### [TASK STATEMENT]
Copy each line of the entries that includes the word "computer".

### [THE INPUT]

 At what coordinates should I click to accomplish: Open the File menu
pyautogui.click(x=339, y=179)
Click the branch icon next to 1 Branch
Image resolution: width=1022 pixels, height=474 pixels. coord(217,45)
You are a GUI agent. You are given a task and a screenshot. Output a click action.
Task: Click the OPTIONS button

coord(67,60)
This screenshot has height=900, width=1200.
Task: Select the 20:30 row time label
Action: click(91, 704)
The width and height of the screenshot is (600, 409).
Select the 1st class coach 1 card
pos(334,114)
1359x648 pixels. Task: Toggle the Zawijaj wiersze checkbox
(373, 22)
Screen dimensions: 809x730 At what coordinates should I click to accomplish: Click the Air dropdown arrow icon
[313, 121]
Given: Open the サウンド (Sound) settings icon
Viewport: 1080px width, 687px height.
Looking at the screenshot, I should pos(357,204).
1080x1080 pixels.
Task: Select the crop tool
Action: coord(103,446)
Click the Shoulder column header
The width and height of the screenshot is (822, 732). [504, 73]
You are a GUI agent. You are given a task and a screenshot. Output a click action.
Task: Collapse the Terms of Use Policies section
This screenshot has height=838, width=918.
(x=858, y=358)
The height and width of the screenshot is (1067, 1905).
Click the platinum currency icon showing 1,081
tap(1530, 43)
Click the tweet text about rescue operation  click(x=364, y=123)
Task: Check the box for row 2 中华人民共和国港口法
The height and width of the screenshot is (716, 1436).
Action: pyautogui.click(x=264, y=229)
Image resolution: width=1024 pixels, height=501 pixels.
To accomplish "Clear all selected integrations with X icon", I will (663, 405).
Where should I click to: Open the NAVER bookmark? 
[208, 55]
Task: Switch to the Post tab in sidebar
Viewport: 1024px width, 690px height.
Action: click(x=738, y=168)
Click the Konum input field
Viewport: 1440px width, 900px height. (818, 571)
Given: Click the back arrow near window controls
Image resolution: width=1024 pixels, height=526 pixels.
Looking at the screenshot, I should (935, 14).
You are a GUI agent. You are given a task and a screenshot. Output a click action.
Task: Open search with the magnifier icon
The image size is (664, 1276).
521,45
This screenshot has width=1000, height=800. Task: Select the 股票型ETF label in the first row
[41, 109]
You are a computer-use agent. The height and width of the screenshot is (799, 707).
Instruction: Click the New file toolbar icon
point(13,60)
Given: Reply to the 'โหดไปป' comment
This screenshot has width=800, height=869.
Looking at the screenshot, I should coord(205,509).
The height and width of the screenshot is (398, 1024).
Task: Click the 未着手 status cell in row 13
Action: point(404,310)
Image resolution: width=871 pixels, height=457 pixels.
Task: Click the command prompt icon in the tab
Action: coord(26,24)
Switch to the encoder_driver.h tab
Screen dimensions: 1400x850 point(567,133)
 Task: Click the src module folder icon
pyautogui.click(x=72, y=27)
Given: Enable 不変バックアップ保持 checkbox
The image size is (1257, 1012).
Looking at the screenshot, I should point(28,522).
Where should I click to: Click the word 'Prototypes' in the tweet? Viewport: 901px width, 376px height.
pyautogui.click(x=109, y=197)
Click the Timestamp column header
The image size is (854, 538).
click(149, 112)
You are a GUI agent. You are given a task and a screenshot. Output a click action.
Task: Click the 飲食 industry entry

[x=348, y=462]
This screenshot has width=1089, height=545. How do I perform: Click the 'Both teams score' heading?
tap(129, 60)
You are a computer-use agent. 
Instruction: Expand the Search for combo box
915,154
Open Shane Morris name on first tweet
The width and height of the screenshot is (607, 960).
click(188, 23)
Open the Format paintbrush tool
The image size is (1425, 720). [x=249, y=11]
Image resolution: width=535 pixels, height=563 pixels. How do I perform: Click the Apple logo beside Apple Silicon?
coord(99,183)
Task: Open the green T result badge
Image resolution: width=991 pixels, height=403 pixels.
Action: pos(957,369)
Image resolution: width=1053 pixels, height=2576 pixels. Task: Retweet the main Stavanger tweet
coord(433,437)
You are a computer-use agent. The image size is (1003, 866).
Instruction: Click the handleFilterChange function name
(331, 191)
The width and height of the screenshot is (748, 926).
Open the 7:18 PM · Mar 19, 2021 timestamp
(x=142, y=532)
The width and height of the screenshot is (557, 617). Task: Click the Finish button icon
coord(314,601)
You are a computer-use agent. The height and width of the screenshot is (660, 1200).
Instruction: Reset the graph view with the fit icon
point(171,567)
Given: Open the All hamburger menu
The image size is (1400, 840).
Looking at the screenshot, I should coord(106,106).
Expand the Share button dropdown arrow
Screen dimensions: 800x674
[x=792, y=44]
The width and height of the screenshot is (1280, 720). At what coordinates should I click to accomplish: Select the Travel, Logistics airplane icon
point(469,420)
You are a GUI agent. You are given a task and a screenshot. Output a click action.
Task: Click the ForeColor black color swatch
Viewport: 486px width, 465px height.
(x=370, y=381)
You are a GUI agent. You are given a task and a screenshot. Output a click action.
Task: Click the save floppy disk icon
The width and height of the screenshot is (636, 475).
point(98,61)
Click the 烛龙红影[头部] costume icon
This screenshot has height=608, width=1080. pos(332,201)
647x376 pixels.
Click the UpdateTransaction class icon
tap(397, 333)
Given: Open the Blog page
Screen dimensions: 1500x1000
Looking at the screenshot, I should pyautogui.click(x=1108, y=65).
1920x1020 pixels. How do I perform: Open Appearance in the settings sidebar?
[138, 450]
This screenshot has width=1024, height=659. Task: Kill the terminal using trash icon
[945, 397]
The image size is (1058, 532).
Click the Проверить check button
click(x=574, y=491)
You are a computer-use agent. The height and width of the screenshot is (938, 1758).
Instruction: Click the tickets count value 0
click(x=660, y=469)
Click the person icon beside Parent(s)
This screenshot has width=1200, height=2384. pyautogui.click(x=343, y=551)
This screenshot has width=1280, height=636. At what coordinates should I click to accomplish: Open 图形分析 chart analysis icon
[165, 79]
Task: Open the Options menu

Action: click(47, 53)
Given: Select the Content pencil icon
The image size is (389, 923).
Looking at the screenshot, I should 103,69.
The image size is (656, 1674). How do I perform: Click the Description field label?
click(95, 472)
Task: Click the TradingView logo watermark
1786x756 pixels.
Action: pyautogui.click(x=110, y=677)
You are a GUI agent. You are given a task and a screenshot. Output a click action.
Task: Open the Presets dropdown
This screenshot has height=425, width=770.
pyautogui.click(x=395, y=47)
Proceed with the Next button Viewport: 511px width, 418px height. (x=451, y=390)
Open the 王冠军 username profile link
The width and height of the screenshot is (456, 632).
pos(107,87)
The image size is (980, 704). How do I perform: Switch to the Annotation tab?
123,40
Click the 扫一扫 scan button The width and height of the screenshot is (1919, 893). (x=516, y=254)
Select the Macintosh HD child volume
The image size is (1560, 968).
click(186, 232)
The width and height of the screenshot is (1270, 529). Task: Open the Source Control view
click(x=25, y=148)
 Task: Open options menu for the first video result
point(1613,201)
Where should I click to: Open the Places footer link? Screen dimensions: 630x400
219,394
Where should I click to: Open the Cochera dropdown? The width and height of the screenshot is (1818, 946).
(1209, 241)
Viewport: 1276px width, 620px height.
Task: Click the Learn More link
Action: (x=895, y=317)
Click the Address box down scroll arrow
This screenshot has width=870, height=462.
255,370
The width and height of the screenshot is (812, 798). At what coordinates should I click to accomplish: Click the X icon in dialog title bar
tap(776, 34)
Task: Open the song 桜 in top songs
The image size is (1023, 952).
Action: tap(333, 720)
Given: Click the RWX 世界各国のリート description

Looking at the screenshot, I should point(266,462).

### [SOLVED PROBLEM]
You are a computer-use agent. The height and width of the screenshot is (799, 707).
You are a computer-use agent. 
You are a computer-use agent. The image size is (1003, 866).
You are a computer-use agent. The height and width of the screenshot is (660, 1200).
You are a computer-use agent. The height and width of the screenshot is (938, 1758).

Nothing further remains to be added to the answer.